ロードの銃弾眼で見ると、少女が二人と、RPG系統の定番、ゴフリンの群れが居た。どうやら、少女達の方が捕まったらしい。
「大人しくしろっての!!テメェらは俺らのオモチャになるんだからよぉ!!」
「誰が!!そんなものになる、もんですか!!」
おお、意外と強気だな、あの女の子。と、思っていると。
「多少傷物になっても構わない。
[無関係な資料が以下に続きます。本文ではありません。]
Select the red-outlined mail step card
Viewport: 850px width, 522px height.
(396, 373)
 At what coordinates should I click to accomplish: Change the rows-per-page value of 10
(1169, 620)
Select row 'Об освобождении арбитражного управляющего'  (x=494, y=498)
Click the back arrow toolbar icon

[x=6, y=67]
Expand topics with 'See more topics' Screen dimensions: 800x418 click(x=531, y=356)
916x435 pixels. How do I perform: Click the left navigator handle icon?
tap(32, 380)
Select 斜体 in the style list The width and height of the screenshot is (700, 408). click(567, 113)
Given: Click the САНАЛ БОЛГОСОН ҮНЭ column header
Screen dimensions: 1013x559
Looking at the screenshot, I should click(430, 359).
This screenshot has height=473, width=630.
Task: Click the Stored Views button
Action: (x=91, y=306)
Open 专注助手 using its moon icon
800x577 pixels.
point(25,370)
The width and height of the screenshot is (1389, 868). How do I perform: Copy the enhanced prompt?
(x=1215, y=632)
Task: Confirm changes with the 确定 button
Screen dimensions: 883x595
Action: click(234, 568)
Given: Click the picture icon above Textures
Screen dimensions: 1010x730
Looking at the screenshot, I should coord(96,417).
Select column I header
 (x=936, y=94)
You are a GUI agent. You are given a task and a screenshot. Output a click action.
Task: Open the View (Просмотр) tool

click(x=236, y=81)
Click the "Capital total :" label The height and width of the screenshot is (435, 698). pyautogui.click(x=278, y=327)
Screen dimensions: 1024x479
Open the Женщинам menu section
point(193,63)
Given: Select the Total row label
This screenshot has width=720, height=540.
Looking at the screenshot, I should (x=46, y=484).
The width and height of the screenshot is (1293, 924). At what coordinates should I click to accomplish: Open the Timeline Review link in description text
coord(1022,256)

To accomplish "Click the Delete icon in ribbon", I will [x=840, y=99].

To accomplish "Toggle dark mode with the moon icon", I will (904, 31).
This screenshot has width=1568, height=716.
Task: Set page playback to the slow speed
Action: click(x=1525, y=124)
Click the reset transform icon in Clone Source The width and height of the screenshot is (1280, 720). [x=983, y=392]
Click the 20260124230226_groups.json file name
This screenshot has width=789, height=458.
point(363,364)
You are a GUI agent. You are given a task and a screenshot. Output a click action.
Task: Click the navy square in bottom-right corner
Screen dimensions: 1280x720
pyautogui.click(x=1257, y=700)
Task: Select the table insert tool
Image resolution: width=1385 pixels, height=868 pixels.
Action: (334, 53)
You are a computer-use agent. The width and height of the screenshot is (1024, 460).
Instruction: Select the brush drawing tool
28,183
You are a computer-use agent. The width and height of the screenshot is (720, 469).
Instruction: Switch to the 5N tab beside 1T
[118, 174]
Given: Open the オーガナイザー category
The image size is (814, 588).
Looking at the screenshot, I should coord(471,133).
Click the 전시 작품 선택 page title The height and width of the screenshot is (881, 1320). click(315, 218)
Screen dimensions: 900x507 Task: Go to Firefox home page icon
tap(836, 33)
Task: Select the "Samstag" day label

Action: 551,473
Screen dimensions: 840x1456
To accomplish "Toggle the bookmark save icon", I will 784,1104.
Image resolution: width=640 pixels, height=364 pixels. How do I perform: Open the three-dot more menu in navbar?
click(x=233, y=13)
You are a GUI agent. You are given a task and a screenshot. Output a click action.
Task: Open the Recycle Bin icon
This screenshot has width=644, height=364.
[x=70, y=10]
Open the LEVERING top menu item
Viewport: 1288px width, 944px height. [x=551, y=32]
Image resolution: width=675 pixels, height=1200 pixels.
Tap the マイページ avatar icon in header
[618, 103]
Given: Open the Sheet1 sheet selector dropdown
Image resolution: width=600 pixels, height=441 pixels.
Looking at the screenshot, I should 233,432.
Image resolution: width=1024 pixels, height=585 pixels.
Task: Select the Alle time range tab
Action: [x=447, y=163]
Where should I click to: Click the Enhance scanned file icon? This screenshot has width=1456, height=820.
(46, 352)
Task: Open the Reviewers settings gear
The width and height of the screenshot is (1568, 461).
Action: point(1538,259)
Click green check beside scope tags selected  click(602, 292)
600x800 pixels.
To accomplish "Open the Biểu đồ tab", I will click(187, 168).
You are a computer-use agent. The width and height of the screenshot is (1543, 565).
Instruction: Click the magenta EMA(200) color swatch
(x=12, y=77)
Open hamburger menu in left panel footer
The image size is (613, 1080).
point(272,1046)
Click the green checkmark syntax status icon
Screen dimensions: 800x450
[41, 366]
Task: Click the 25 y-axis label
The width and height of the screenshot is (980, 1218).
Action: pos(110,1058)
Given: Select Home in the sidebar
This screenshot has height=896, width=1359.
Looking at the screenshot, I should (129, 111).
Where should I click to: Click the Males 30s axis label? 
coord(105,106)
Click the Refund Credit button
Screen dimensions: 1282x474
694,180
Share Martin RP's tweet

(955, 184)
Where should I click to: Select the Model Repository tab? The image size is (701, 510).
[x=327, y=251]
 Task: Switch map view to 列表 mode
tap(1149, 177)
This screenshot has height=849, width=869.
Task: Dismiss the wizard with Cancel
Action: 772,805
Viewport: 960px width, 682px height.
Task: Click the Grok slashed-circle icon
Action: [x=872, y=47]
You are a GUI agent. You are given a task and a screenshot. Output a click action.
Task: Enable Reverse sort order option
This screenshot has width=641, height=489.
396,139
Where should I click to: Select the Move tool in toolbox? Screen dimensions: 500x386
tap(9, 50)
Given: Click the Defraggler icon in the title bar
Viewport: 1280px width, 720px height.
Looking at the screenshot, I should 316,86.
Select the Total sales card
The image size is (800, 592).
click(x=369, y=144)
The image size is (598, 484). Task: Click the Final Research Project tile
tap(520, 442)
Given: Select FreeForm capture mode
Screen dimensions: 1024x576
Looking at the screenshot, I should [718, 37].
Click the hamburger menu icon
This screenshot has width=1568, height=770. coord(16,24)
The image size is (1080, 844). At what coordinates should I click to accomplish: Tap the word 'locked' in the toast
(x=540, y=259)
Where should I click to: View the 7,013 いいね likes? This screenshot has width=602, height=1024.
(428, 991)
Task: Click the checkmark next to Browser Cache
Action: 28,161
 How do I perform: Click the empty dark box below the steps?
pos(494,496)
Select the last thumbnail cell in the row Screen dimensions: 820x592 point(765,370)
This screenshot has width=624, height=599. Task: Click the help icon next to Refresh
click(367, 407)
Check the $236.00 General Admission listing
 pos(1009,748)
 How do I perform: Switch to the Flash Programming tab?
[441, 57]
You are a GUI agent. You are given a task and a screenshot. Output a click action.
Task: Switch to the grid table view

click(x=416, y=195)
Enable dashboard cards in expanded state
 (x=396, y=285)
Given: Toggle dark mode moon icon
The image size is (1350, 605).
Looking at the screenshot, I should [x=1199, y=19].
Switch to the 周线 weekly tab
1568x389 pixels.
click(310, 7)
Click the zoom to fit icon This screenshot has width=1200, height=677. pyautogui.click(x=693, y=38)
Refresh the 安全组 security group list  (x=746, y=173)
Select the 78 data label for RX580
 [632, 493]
静かにさせろ」
一人のゴフリンがその少女を捕まえているゴフリンに言った。
途端、出した物は、巨大な蛮刀。
「ライトーーーーー」
『行け、抹殺しろ』
俺は冷静にロードに言うと、
「ッ!!」
刹那、ロードは疾風となってそのゴフリンの両腕を切り裂いた。
「なーーーー!?」
「えっ!?」
宙に打ち上げられた少女をキャッチし、ロードは言う。
「怪我無い?」
「あ、貴方は……?」
少女を地面に立たせて、言う。
「唯の通りすがりの銃士さ」
そして、両手に銃を保持すると、俺達はゴフリンを見る。
「君達、覚悟は出来てるよね?よってたかって女の子を連れ去ろうなんて、僕が許さないよ」
「チィッ!!そのイウムだけでも連れていけ!!俺達はこいつを!!」
「り、了解!!」
奥に居たゴフリンが気絶した少女を連れていこうとする。
「ユリア!!」
「待ってて、今助けてあげる」
ロードはそう言うと、俺に手を伸ばした。
「『融合』」
途端、俺達は一人となって、真紅の髪と目が光る。
「『さぁ、行くよ!!』」
肩に担ぐように、一方を持つと、最初のゴフリンをヘッドショットで殺し、
「『セアッ!!』」
肩に担ぐように、持っていた銃剣を弧を描くように振るって首を落とす。
「オラァアアアアアアッ!!」
「『!?』」
三人目のゴフリンがハンマーを振り下ろしてくるのを反応して、スライドダッシュすると、そのハンマーの柄を斬る。
「んなっ!?」
「『消えろ!』」
そして、首を落とす。
「『後二人!!』」
洞窟の奥へと駆け、ゴフリンを追う。
「き、来たぁあああああっ!!」
「どおって事はねぇ!!後少しでダークテリトリーだ!!」
ゴフリン達が言う。
それは阻止する!!
『ロード、極限までイメージを高めろ!!』
分離した俺がロードに言う。
「イメージ!?って何の!?」
『何でも良い!!例えばSAOのお前とか!!』
「!!」
ロードはその瞬間、目を閉じた。
「はぁああああっ!!」
そして、地面を蹴った瞬間、ロードの姿はSAOのロード<銃撃者>になっていた。
「<ビート・ブラスターク>!!」
二人のゴフリンに強力な弾丸が放たれると、一斉に倒れ、少女から手を離す。
「今の僕の怒りは……フルスロットルだ!!」
そのまま駆け出し、剣に焔を纏わせた。
「<エースラッシャー>!!」
ザザンッ!と、Aの閃光が煌めき、ゴフリン達を切り裂いた。
「生きて帰れると思ったら大間違いだよ。<ビート・ブラスターク・マスターエンフォーザーVerブレイズ>」
途端、火炎放射みたいなマスターエンフォーザーが放たれ、飲み込んだ。
「絶望が、君達のゴールだ。後悔するんだね」
そういった途端、ロードの装備は元に戻った。
「さて、さっきの女の子の方に戻ろ♪そこの少女も連れて♪」
『そうだな』
早々にここを引き払うべく、俺達は速やかに少女を抱えて来た道を戻っていった。